Figure 1. Genome atlas of M1.

Single circles in the top-down- outermost-innermost direction are described. Outermost 1^st ring: DBA between the nr database (Ring 3) and dbMethano, a custom methanogen database (Ring 2). Regions in green indicate protein sequences highly conserved between M1 and methanogens but not found in the nr database beyond methanogen genomes. Regions in red indicate protein sequences conserved between M1 and the nr database but not present in other methanogen genomes. 2^nd ring: gapped BlastP results using dbMethano. 3^rd ring: gapped BlastP results using the nr database minus published methanogen genome sequences.
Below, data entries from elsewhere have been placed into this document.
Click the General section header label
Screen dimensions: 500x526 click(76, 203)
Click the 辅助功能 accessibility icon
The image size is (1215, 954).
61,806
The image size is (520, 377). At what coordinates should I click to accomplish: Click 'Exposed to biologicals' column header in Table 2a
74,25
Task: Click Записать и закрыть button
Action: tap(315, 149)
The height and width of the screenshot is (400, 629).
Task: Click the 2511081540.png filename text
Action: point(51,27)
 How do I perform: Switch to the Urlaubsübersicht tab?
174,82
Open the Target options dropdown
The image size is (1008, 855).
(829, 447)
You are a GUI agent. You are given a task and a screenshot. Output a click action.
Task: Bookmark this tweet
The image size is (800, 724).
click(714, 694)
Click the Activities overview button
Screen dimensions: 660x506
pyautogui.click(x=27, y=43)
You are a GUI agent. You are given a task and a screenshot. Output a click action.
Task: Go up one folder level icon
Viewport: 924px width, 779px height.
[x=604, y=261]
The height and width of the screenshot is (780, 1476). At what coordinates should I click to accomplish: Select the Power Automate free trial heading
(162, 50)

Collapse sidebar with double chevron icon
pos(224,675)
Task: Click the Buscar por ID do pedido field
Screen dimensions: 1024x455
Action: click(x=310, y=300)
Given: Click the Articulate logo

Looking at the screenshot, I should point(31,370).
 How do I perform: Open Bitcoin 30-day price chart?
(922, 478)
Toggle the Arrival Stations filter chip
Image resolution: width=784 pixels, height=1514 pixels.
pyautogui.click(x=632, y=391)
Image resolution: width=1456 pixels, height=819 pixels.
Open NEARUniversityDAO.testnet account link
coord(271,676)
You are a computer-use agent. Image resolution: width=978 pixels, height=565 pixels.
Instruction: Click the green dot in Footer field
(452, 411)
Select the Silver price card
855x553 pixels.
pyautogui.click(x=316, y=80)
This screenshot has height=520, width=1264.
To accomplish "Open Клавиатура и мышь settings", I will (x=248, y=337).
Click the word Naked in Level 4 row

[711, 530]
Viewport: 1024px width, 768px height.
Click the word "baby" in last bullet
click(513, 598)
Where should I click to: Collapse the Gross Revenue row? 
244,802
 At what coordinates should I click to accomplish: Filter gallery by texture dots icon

In both rings, regions in blue represent unique proteins in M1, whereas highly conserved features are shown in red. The degree of colour saturation corresponds to the level of similarity. 4^th ring: G+C content deviation: green shading highlights low-GC regions, orange shading high-GC islands. Annotation rings 5 and 6 indicate absolute position of functional features as indicated. 7^th ring: ORF orientation. ORFs in sense orientation (ORF+) are shown in blue; ORFs oriented in antisense direction (ORF-) are shown in red. 8^th ring: prediction of membrane bound and cell surface proteins. White: no transmembrane helices (TMH) were identified, Black: ORFs with at least one TMH, Red: ORFs predicted to encompass a signal peptide sequence and Blue: ORFs predicted to incorporate both TMH and a signal peptide sequence. 9^th ring: COG classification. COG families were assembled into 5 major groups: information storage and processing (yellow); cellular processes and signalling (red); metabolism (green); poorly characterized (blue); and ORFs with uncharacterized COGs or no COG assignment (grey). 10^th ring: GC-skew. Innermost ring: genome size (Mb). Selected features representing single ORFs are shown outside of circle 1 with bars indicating their absolute size.